> **Element and text position records**
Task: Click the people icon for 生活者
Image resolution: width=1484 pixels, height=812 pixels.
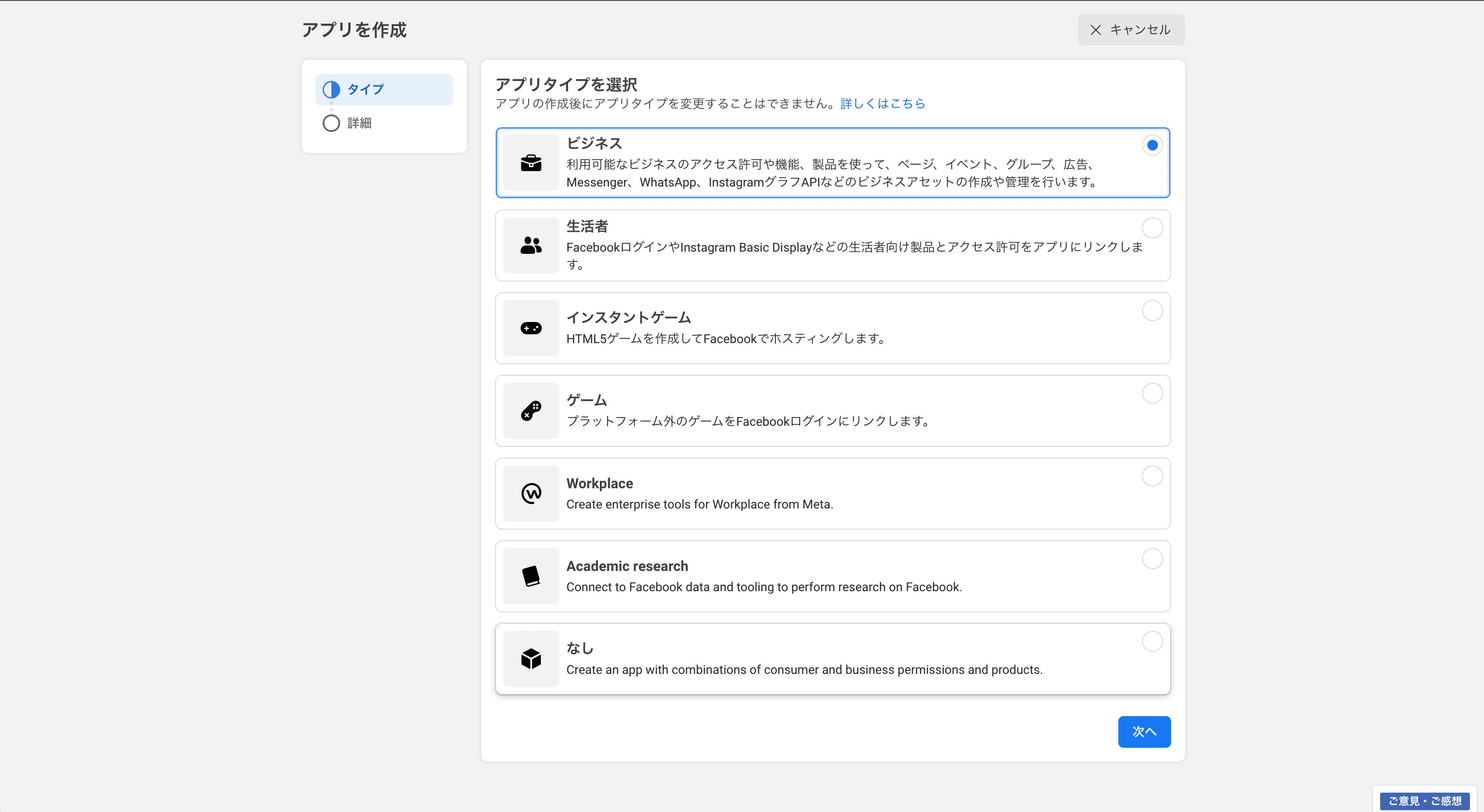Action: pos(531,245)
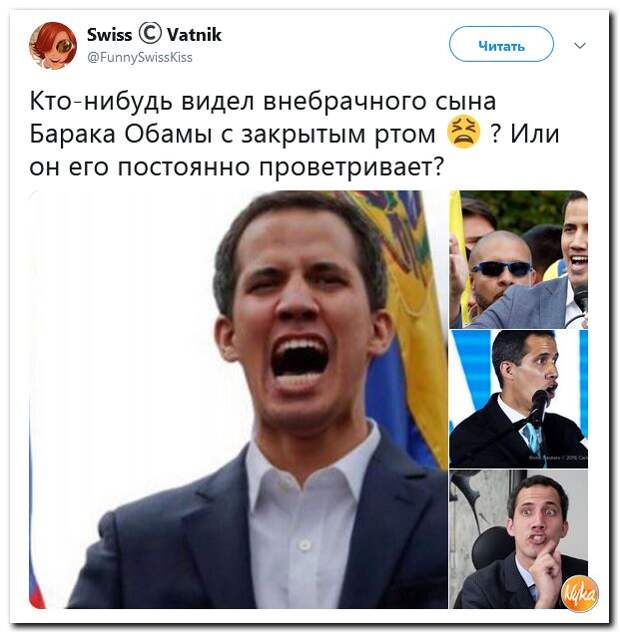Viewport: 620px width, 634px height.
Task: Open the thumbnail of the man raising his finger
Action: (518, 539)
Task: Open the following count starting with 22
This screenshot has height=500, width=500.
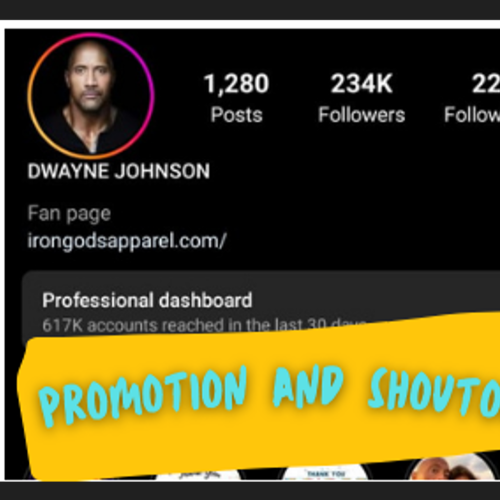Action: tap(486, 83)
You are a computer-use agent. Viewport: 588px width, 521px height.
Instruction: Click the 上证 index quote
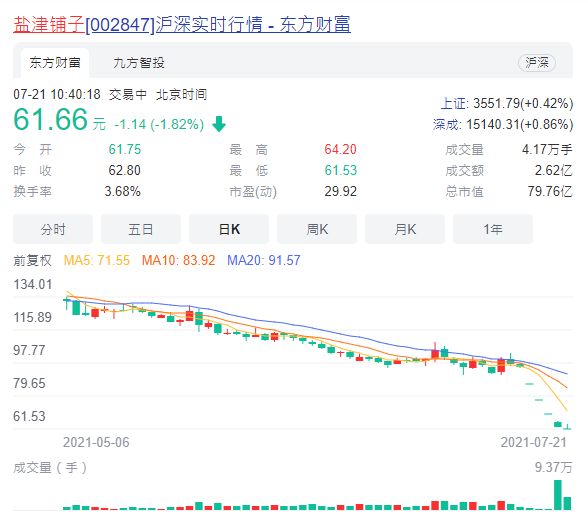click(507, 104)
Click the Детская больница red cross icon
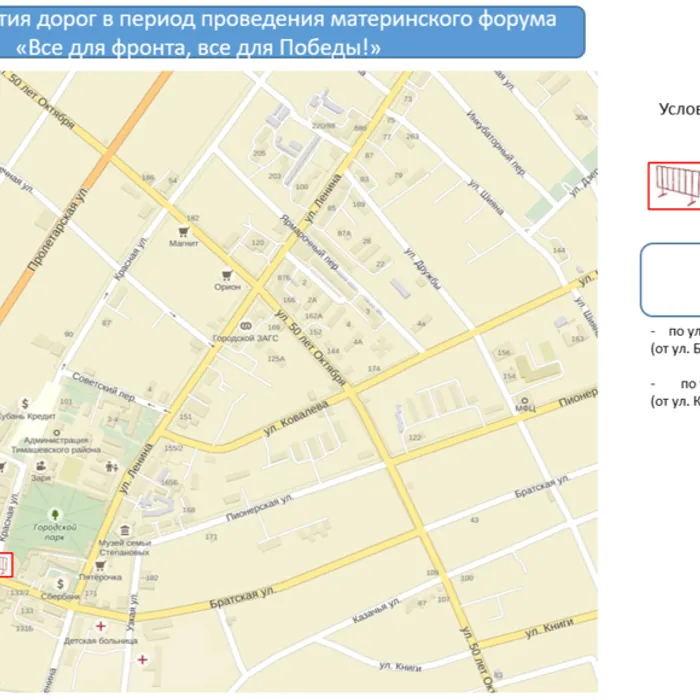The image size is (700, 700). 99,626
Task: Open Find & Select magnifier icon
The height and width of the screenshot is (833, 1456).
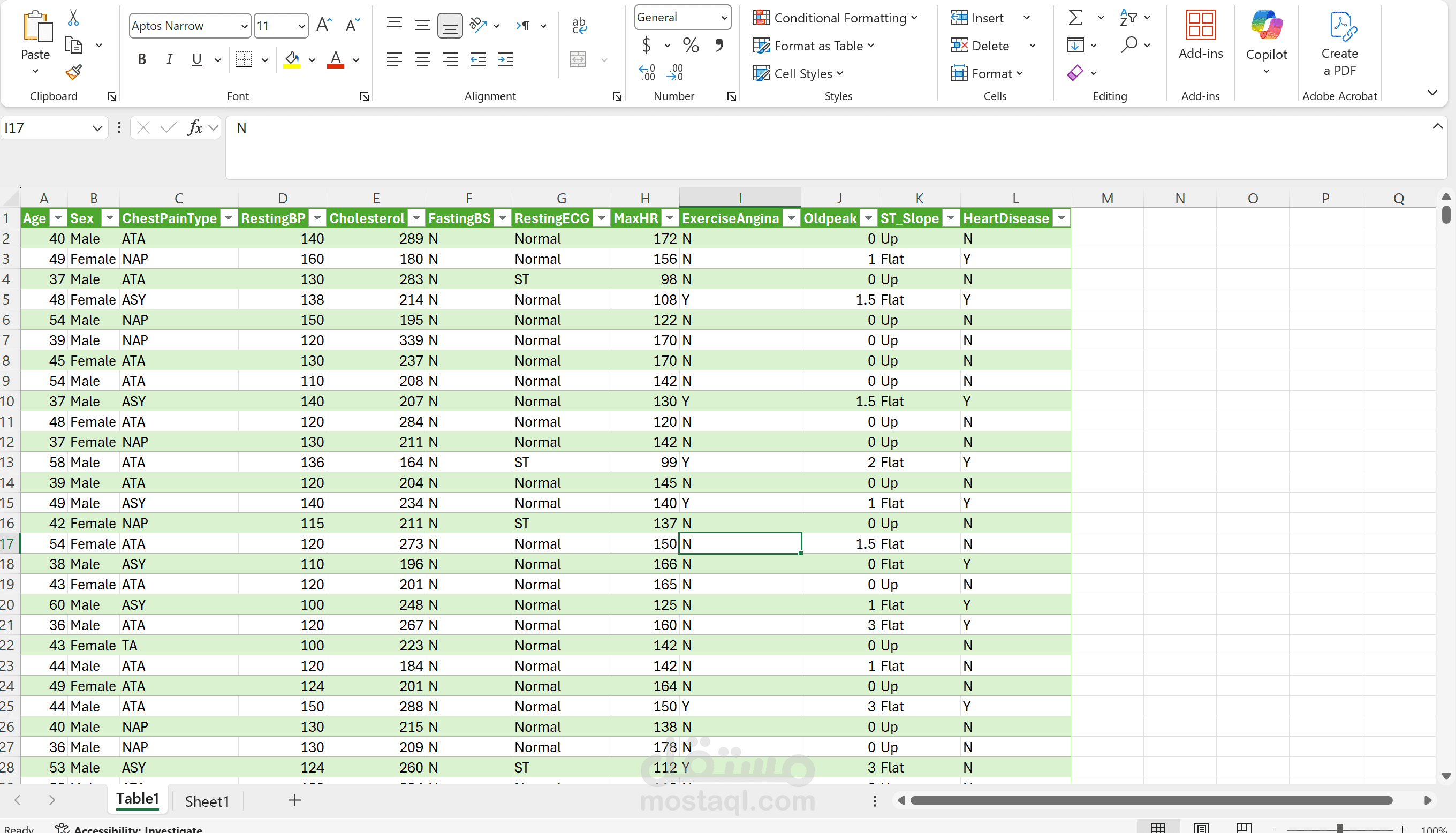Action: pos(1131,44)
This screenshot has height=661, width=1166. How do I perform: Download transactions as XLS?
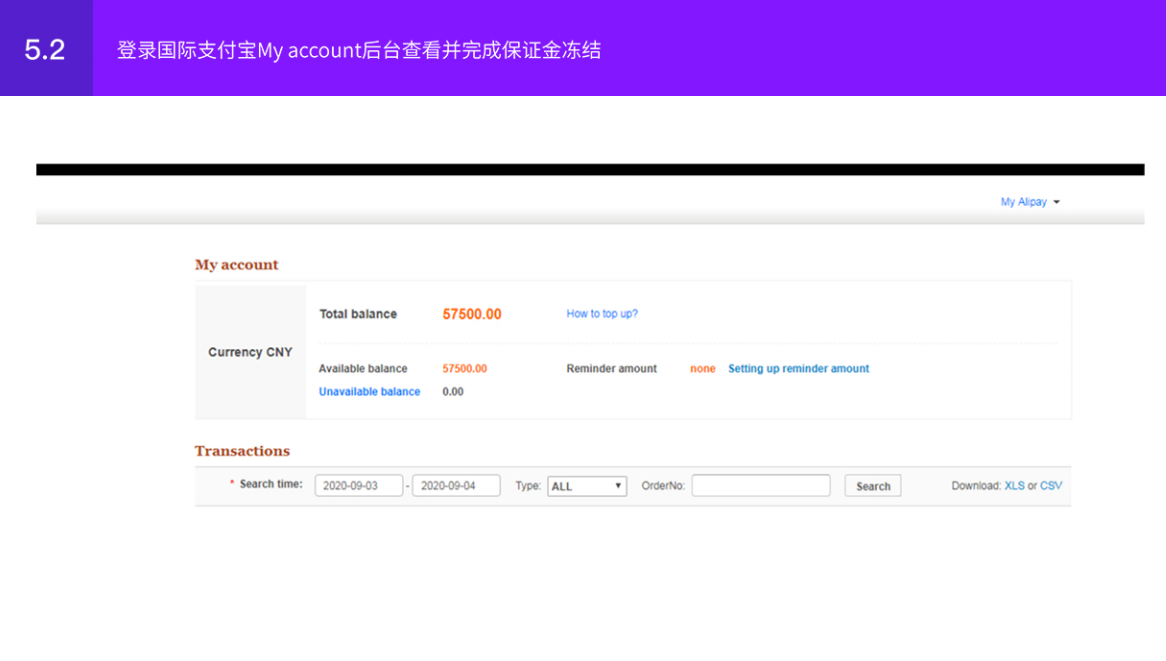1015,485
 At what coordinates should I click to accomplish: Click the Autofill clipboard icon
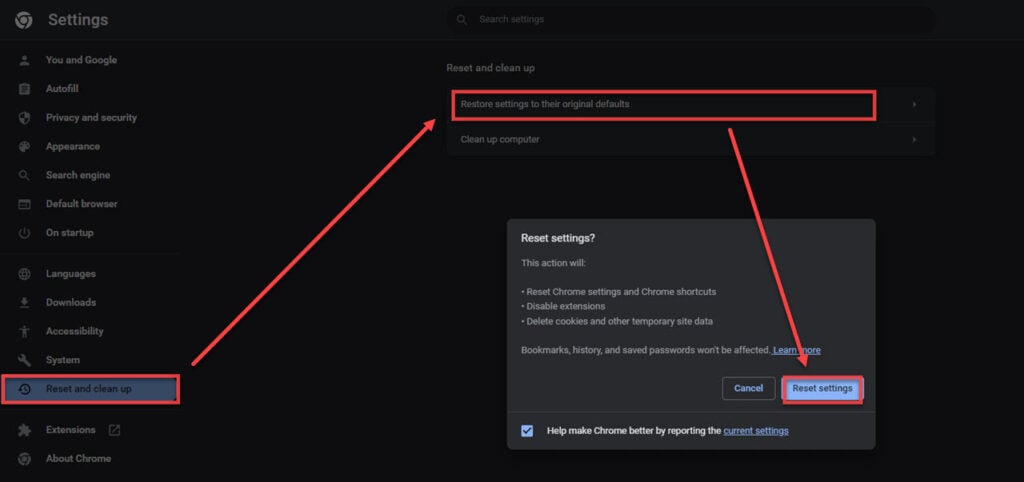click(x=24, y=89)
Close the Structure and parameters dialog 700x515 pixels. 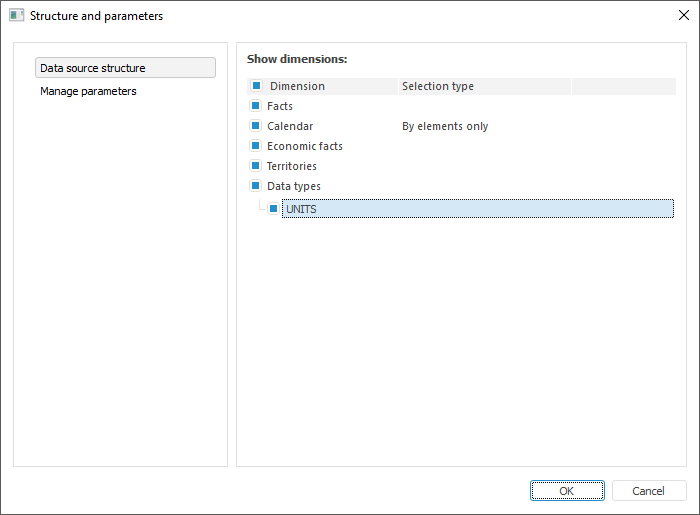coord(683,16)
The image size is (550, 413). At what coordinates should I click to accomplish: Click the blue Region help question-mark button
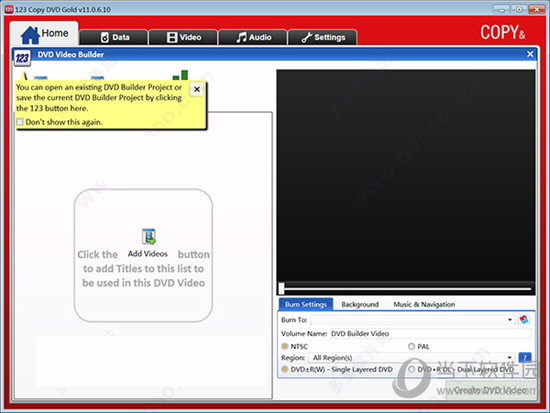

> **TASK STATEMENT**
Reproduce the records exactly, from their first line through the line containing "Action: tap(486, 83)", including both ends. Leave the pictures out.

> **ANSWER TO THE EXERCISE**
Task: Click the people icon for 生活者
Image resolution: width=1484 pixels, height=812 pixels.
Action: pos(531,245)
Viewport: 620px width, 634px height.
Task: Open the thumbnail of the man raising his finger
Action: (518, 539)
Task: Open the following count starting with 22
This screenshot has height=500, width=500.
Action: tap(486, 83)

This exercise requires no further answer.